UNIVERSITY PARK, Pa. — While artificial intelligence (AI) systems, such as home assistants, search engines or large language models like ChatGPT, may seem nearly omniscient, their outputs are only as good as the data on which they are trained. However, ease of use often leads users to adopt AI systems without understanding what training data was used or who prepared the data, including potential biases in the data or held by trainers. A new study by Penn State researchers suggests that making this information available could shape appropriate expectations of AI systems and further help users make more informed decisions about whether and how to use these systems.
The work investigated whether displaying racial diversity cues — the visual signals on AI interfaces that communicate the racial composition of the training data and the backgrounds of the typically crowd-sourced workers who labeled it — can enhance users’ expectations of algorithmic fairness and trust. Their findings were recently published in the journal Human-Computer Interaction.
AI training data is often systematically biased in terms of race, gender and other characteristics, according to S. Shyam Sundar, Evan Pugh University Professor and director of the Center for Socially Responsible Artificial Intelligence at Penn State.
“Users may not realize that they could be perpetuating biased human decision-making by using certain AI systems,” he said.
Lead author Cheng "Chris" Chen, assistant professor of communication design at Elon University, who earned her doctorate in mass communications from Penn State, explained that users are often unable to evaluate biases embedded in the AI systems because they don’t have information about the training data or the trainers.

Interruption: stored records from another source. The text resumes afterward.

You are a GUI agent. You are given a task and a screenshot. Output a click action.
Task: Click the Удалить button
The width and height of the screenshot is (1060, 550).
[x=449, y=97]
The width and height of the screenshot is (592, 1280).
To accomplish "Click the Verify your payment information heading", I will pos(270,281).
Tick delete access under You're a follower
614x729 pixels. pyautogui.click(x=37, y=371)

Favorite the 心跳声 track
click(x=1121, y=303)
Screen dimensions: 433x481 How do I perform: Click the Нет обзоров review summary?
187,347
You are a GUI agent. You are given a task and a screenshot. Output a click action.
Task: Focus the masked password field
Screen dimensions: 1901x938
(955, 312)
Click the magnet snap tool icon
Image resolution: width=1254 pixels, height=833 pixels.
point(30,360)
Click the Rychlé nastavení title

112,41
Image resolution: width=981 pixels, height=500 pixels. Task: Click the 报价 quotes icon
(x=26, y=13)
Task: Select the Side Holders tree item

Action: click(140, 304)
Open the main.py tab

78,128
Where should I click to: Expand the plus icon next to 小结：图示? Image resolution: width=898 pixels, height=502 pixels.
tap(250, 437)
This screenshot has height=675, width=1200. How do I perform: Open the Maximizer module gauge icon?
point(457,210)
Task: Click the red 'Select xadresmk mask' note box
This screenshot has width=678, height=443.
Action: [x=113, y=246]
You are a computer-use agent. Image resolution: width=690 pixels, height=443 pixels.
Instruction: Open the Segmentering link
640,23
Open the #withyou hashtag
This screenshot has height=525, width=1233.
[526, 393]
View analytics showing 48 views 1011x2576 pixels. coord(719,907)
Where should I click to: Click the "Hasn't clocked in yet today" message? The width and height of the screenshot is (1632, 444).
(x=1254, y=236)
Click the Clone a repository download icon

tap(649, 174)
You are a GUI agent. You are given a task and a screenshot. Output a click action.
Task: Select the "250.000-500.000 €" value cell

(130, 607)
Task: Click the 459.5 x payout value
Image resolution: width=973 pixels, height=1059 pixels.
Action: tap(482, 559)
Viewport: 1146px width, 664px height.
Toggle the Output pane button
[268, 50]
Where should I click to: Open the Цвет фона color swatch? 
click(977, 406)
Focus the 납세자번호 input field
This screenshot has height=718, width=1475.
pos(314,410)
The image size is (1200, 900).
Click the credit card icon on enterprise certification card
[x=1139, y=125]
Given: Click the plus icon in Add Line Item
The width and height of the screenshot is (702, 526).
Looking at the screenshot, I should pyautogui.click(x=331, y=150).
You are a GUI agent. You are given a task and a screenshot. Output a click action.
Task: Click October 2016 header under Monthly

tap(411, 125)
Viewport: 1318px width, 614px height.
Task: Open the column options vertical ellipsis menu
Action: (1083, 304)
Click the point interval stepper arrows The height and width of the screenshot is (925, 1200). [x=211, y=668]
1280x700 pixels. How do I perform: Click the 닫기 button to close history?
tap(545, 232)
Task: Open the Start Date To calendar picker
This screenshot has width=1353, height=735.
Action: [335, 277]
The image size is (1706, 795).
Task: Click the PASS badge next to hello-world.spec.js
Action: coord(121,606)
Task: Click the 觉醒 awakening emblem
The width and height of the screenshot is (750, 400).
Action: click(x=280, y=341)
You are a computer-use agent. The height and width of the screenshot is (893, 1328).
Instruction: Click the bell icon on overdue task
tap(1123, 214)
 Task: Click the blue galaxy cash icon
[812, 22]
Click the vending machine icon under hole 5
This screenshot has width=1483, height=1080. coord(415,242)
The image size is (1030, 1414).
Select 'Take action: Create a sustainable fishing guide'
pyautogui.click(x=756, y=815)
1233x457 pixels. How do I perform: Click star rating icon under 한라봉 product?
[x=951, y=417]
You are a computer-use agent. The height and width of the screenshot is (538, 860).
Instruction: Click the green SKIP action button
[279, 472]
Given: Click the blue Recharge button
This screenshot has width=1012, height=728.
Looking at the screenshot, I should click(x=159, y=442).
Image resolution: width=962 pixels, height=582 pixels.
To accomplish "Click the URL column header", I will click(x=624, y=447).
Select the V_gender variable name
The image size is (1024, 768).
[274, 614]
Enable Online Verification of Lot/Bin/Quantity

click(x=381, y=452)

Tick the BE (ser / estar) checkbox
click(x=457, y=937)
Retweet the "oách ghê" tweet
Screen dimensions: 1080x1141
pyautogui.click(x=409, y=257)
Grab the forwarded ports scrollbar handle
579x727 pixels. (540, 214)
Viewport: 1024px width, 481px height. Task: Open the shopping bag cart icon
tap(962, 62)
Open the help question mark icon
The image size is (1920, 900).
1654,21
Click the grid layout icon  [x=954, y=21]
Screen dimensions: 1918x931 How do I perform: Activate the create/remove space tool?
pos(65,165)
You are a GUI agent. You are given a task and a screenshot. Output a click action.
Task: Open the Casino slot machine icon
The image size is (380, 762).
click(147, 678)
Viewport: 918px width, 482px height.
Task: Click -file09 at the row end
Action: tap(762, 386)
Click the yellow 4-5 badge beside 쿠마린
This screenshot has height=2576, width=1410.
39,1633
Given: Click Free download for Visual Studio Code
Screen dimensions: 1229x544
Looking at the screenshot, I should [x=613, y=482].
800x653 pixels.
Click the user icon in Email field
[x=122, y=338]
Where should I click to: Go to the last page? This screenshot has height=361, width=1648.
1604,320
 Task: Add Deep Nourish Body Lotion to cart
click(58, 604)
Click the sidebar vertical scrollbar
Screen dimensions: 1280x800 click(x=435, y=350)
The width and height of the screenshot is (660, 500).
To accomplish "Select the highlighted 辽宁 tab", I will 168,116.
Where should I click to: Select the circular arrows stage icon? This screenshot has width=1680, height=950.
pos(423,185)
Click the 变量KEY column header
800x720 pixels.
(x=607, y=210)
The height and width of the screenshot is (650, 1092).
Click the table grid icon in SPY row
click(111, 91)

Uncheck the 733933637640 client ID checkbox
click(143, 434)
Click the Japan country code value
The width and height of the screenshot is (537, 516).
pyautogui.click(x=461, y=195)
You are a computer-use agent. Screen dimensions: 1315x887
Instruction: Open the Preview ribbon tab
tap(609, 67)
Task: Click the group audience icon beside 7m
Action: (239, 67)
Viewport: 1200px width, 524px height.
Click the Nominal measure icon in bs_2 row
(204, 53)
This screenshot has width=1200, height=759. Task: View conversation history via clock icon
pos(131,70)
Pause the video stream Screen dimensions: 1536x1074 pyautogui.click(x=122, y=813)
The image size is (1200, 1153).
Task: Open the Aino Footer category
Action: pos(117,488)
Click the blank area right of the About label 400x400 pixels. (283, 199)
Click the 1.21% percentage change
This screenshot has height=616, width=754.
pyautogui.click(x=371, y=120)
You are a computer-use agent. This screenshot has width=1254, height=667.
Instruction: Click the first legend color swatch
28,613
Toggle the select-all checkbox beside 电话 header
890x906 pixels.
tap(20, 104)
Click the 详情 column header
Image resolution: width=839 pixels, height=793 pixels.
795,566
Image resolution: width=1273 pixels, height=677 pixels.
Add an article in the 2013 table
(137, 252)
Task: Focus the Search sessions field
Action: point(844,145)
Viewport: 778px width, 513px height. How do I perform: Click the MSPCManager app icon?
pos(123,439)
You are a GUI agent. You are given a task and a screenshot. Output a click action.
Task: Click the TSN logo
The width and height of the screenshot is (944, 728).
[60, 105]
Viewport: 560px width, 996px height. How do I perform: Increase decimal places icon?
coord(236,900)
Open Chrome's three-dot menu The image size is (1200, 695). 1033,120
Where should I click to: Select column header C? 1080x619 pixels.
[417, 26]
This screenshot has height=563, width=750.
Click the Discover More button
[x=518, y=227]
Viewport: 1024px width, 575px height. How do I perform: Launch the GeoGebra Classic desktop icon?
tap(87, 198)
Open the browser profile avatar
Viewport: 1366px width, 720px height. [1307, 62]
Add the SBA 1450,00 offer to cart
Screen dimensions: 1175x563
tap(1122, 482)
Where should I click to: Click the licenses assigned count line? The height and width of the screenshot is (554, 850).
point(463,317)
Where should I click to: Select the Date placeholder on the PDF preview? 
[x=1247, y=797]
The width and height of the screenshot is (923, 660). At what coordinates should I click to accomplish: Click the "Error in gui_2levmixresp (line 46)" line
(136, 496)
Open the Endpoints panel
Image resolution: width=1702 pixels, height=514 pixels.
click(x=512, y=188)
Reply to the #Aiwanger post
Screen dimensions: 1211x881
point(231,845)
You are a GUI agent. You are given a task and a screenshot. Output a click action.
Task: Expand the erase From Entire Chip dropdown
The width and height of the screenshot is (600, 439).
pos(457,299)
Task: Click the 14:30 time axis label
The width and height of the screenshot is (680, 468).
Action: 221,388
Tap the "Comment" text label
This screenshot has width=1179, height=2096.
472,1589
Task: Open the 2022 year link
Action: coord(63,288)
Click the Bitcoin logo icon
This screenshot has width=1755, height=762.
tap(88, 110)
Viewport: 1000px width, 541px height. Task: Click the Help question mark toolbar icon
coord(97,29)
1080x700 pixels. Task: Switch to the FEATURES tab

"This bias presents itself after the user has completed their task, meaning the harm has already been inflicted, so users don’t have enough information to decide if they trust the AI before they use it,” Chen said
Sundar said that one solution would be to communicate the nature of the training data, especially its racial composition.
“This is what we did in this experimental study, with the goal of finding out if it would make any difference to their perceptions of the system,” Sundar said.
To understand how diversity cues can impact trust in AI systems, the researchers created two experimental conditions, one diverse and one non-diverse. In the former, participants viewed a short description of the machine learning model and data labeling practice, along with a bar chart showing an equal distribution of facial images in the training data from three racial groups: white, Black and Asian, each making up about one-third of the dataset. In the condition without racial diversity, the bar chart showed that 92% of the images belonged to a single dominant racial group. Similarly, for labelers’ backgrounds, balanced representation was maintained with roughly one-third each of white, Black and Asian labelers. The non-diverse condition showed a bar chart conveying that 92% of labelers were from a single racial group.